The cyberscare, like the redscare or the greenscare of the '90's, is already under way. We've seen it take root with the fierce federal persecution of Aaron Swartz, the hefty charges and prison sentence facing LulzSec hacktivist Jeremy Hammond and the three-year jail sentence handed down to Andrew "Weev" Auernheimer for pointing out and sharing a vulnerability in AT&T's user information network. On Tuesday, former NSA chief Michael Hayden put it into words.
Hayden warned that hackers, cyberactivists and transparency groups who might act in support of NSA leaker Edward Snowden could target the U.S. government -- equating such groups and individuals to al-Qaida terrorists. Using trite and old-fashioned descriptions of anarchists and hackers as dangerous loners, Hayden said during a Washington speech Tuesday (as the Guardian reported):
"If and when our government grabs Edward Snowden, and brings him back here to the United States for trial, what does this group do?" said retired air force general Michael Hayden, who from 1999 to 2009 ran theNSA and then the CIA, referring to "nihilists, anarchists, activists, Lulzsec, Anonymous, twentysomethings who haven't talked to the opposite sex in five or six years".
"They may want to come after the US government, but frankly, you know, the dot-mil stuff is about the hardest target in the United States," Hayden said, using a shorthand for US military networks. "So if they can't create great harm to dot-mil, who are they going after?
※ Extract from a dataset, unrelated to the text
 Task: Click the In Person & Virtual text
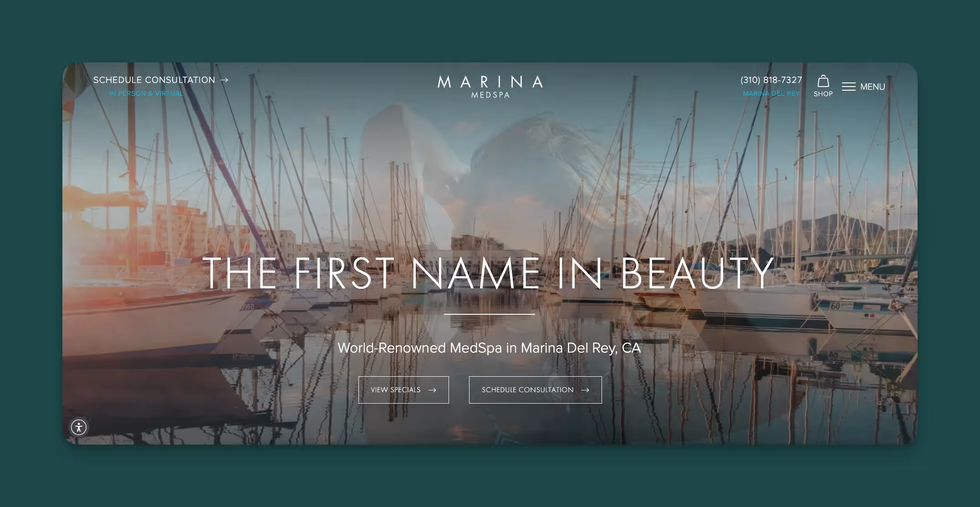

Who for them are the World Trade Centers? The World Trade Centers, as they were for al-Qaida."
Hayden provided his speculation during a speech on cybersecurity to a Washington group, the Bipartisan Policy Center, in which he confessed to being deliberately provocative.
It was under Hayden's directorship that NSA programs designed to hoard data and metadata on almost every online and phone communication within and going out of the U.S. were developed. His comments reflect the government's troubling attitude towards online and open-data activists: they are prefiguratively framed as criminals and terrorists, and are treated as such. Although no longer at the NSA's helm, Hayden's attitude suggests with disturbing honesty the potential manner in which the government will treat groups who fight for whistle-blowers like Snowden, who risk their lives to reveal the darker side of U.S.'s nexus of cyberpower.